Stored data entries:
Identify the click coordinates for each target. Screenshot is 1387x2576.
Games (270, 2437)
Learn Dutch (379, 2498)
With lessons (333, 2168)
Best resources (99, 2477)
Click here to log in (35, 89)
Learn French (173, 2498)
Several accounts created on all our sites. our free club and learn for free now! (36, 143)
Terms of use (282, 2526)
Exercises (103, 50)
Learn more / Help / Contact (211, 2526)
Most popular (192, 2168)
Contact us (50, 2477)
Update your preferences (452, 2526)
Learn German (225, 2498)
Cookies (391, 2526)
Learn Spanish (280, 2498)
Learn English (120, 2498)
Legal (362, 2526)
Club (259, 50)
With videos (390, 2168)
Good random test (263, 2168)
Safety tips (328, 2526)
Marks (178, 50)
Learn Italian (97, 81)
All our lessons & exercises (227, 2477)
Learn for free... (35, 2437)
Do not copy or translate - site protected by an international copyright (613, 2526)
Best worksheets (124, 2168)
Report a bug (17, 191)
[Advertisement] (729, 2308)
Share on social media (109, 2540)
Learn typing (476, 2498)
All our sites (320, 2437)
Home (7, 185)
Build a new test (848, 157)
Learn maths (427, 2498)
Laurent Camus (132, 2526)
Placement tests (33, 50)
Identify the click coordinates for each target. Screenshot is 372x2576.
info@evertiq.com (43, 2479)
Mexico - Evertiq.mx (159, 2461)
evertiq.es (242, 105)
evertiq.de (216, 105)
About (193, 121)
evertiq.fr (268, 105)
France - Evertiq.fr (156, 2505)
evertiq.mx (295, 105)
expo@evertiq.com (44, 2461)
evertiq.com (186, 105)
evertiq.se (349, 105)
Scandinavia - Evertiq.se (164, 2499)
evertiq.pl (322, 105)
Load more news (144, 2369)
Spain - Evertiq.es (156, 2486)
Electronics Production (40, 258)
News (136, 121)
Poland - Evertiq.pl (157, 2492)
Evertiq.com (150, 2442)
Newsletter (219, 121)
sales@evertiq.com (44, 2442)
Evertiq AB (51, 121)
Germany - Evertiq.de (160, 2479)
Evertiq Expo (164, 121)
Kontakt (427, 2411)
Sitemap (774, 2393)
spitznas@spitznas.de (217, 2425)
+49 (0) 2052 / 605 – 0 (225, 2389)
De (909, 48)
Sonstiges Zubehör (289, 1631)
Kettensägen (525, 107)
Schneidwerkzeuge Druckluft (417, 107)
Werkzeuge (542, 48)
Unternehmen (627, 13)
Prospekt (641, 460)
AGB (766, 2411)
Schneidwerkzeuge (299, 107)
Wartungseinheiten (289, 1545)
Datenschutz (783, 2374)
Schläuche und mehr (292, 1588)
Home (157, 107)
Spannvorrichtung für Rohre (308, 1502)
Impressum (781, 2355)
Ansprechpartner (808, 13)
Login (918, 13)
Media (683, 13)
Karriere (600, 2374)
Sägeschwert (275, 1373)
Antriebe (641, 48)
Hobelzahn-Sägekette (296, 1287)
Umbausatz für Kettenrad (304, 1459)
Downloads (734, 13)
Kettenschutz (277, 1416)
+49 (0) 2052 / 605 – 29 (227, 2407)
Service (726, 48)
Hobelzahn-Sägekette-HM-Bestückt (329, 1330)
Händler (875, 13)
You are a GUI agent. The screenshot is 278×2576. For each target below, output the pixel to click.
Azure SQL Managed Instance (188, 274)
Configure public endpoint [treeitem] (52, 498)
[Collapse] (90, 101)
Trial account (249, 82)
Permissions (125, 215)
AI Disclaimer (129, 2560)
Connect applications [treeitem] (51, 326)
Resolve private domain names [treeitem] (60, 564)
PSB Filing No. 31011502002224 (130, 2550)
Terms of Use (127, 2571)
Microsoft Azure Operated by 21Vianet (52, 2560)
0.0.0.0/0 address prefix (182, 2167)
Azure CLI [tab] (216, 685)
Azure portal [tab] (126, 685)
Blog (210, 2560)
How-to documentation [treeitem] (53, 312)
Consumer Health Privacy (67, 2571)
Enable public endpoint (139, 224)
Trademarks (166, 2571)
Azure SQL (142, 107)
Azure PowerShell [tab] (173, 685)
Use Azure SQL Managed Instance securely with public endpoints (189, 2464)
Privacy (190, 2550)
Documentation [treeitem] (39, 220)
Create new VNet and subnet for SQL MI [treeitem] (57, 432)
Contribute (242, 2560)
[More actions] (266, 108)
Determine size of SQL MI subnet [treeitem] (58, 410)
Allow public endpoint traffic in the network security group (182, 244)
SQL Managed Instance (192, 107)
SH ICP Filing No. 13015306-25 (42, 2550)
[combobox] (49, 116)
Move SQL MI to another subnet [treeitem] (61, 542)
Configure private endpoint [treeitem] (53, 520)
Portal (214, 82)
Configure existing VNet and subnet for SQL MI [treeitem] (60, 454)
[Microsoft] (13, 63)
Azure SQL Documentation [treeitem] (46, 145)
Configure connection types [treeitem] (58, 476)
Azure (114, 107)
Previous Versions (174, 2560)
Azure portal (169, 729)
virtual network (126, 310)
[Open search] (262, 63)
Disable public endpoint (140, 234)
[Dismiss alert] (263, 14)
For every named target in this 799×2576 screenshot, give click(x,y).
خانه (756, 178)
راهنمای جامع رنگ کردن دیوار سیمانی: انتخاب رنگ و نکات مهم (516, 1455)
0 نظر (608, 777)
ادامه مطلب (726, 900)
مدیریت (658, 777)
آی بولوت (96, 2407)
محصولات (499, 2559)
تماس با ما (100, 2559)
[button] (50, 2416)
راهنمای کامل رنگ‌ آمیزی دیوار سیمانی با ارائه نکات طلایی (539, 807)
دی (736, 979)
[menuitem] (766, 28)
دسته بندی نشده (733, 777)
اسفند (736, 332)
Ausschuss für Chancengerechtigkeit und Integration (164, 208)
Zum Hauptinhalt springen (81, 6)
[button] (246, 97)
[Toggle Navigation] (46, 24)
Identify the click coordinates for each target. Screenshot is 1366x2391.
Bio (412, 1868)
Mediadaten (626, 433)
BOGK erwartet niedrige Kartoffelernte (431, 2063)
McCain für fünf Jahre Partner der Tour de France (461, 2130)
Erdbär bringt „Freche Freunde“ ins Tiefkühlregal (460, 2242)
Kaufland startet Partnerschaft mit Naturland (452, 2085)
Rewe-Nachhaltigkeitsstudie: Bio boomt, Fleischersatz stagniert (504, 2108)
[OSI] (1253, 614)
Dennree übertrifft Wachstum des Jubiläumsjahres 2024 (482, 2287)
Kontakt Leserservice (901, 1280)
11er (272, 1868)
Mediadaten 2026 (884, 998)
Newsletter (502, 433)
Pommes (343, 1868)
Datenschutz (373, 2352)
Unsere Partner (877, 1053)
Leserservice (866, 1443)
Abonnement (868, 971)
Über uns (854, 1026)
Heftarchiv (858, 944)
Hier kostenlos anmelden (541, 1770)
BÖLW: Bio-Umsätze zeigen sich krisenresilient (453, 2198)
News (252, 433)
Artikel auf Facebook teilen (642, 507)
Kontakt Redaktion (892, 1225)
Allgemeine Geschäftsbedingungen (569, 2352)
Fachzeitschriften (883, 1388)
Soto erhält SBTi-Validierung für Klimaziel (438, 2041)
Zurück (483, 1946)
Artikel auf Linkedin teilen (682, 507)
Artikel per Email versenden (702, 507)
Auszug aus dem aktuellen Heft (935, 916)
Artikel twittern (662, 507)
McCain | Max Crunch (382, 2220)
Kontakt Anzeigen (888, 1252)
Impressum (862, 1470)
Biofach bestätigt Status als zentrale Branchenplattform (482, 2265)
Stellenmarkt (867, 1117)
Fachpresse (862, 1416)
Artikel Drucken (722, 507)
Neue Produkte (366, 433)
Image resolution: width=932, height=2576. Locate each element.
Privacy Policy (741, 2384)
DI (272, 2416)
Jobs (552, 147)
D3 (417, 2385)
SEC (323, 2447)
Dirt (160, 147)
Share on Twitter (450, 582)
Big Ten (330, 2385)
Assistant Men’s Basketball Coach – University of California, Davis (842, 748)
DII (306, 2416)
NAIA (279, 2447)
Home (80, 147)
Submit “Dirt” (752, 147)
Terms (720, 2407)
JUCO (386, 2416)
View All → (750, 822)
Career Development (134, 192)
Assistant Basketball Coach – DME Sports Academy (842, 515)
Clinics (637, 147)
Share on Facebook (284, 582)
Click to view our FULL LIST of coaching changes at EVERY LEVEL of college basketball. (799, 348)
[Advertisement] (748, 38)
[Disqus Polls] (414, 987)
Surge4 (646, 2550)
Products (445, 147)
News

> How to complete this task: Number of lines above with the word "Share": state it alone.

> Task response: 3